╭─ Texte source

Rappelons qu’au nom de la lutte contre le «piratage» (qui reçoit désormais une qualification juridique), le traité ACTA prévoit des mesures restreignant de manière drastique les droits fondamentaux des internautes, notamment mais non exclusivement la liberté d’expression, le droit au respect de sa vie privée et à la protection de ses données personnelles, la liberté d’entreprise (v. infra), et le droit au procès équitable. Le traité ACTA transforme les intermédiaires techniques en censeurs ou policiers du Net, leur imposant de surveiller les contenus et les internautes concernés par leurs services. Dans ce schéma, la répression ne s’exerce plus seulement ex post, mais aussi ex ante.
Or, en l’état actuel du droit, les intermédiaires techniques n’ont pas d’obligation générale de surveillance des contenus et des internautes, pas plus qu’un facteur n’a d’obligation de contrôler que le contenu des lettres qu’il délivre n’est pas diffamatoire ou injurieux. Mieux encore, le droit communautaire interdit expressément aux États membres d’inclure une telle obligation dans leur droit national (directive 2000/31 dite «commerce électronique», article 15). C’est ce que la CJUE vient une fois de plus (v. n°85, aff. Scarlet c. SABAM) de rappeler dans un arrêt du 16 février 2012 (aff. C-360/10).

╰─

◆ **Tâches et exercices**:
1: Résumez en deux phrases le texte sur le traité ACTA.
2: D'après le texte sur le traité ACTA, quel texte du droit communautaire interdit aux États membres d'imposer aux intermédiaires techniques une obligation générale de surveillance ?
3: Poursuivez le texte sur le traité ACTA à partir de la phrase qui le termine.

╭─ Lignes de données

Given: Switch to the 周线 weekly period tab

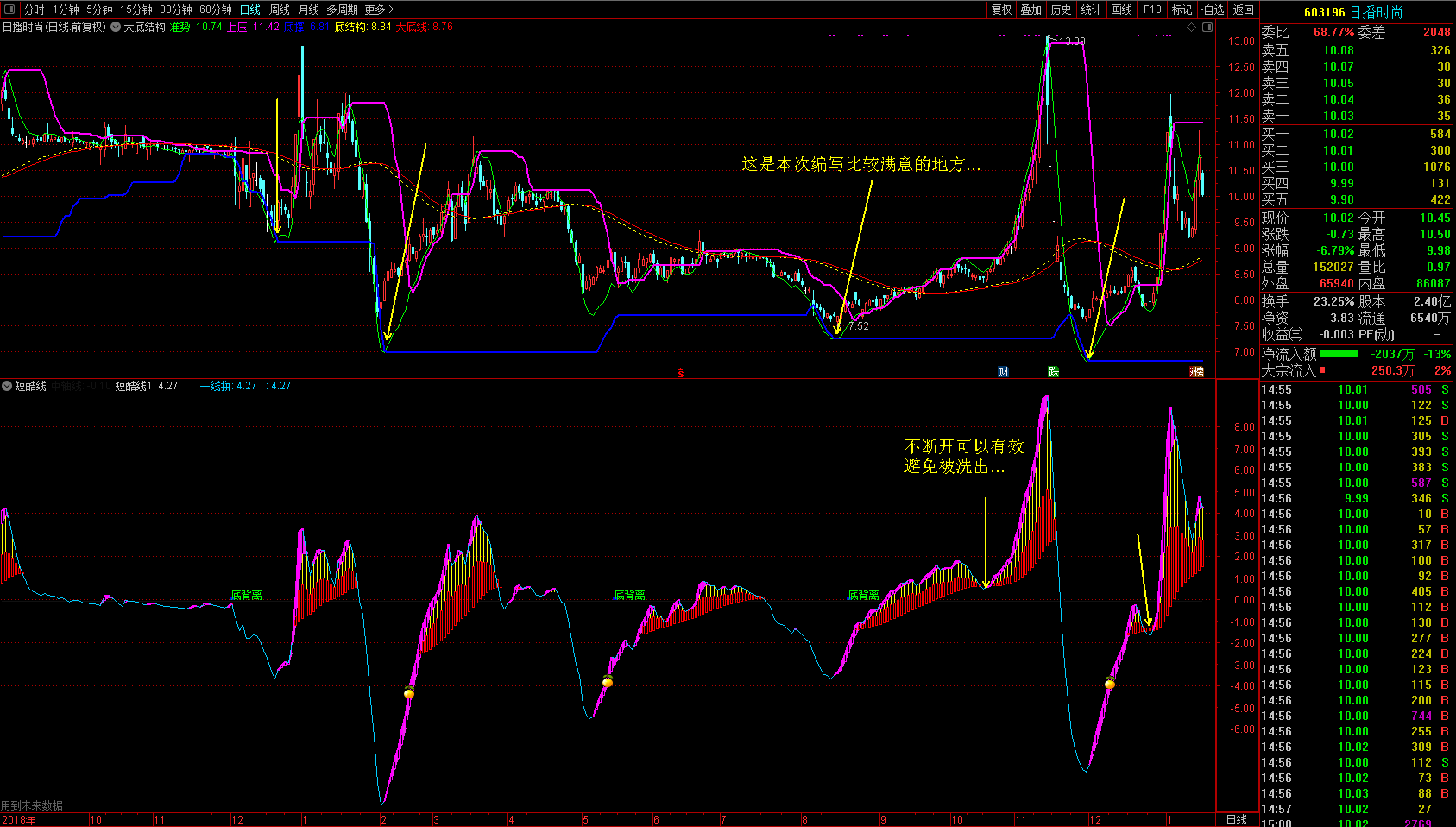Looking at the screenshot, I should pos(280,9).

╰─
╭─ Lignes de données

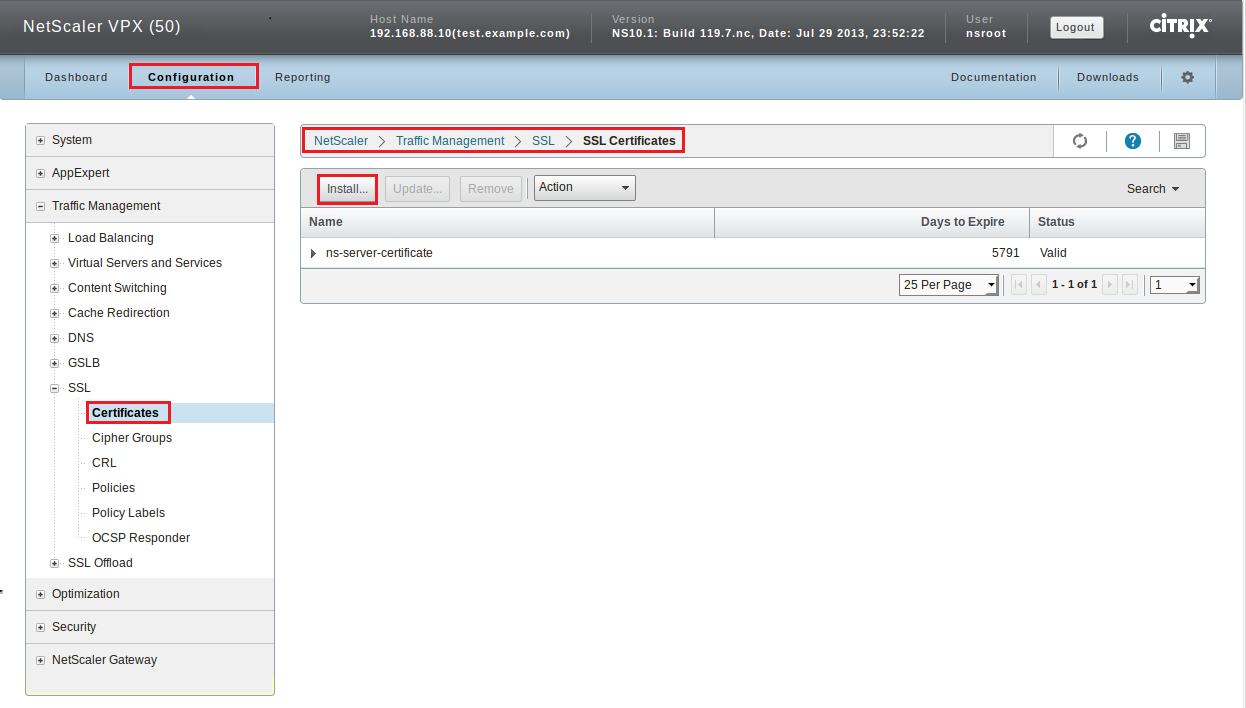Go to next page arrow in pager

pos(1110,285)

╰─

◆ **Réponses aux exercices**:
1: Au nom de la lutte contre le piratage, le traité ACTA limite fortement les droits fondamentaux des internautes et oblige les intermédiaires techniques à surveiller les contenus et les internautes. Or le droit actuel ne leur impose aucune obligation générale de surveillance, et le droit communautaire interdit même aux États membres d'en créer une, comme la CJUE l'a rappelé dans un arrêt du 16 février 2012.

2: La directive 2000/31 dite «commerce électronique», article 15.

3:
Le litige opposait l’association d’ayants droit belge SABAM à Netlog(es), «un exploitant d’une plateforme de réseau social en ligne, au sujet de l’obligation de ce dernier de mettre en place un système de filtrage des informations stockées sur sa plateforme afin d’empêcher la mise à disposition de fichiers portant atteinte aux droits d’auteur» (point n°2). La SABAM demandait au juge belge d’imposer à Netlog une obligation de surveillance des contenus mis en ligne sur son réseau par les internautes. Elle s’appuyait sur une disposition du droit communautaire qui permet au juge d’enjoindre aux intermédiaires techniques de prévenir la diffusion de certains contenus identifiés comme étant illicites. Mais il y a une différence importante entre le fait d’empêcher la remise en ligne d’un contenu précisément identifié comme étant illicite, et le filtrage préventif de tous les contenus, licites comme illicites, dans le but d’en bloquer ou supprimer certains d’entre eux. Craignant l’incompatibilité d’une telle obligation avec le droit communautaire, le juge posa à la CJUE la question de savoir s’il est conforme au droit communautaire «d’ordonner à un prestataire de services d’hébergement de mettre en place, à l’égard de toute sa clientèle, in abstracto et à titre préventif, à ses frais et sans limitation dans le temps, un système de filtrage de la plus grande partie des informations stockées sur ses serveurs, en vue d’y repérer des fichiers électroniques contenant des œuvres musicales, cinématographiques ou audiovisuelles sur lesquelles SABAM prétend détenir des droits et d’en bloquer ensuite l’échange» (point n°25).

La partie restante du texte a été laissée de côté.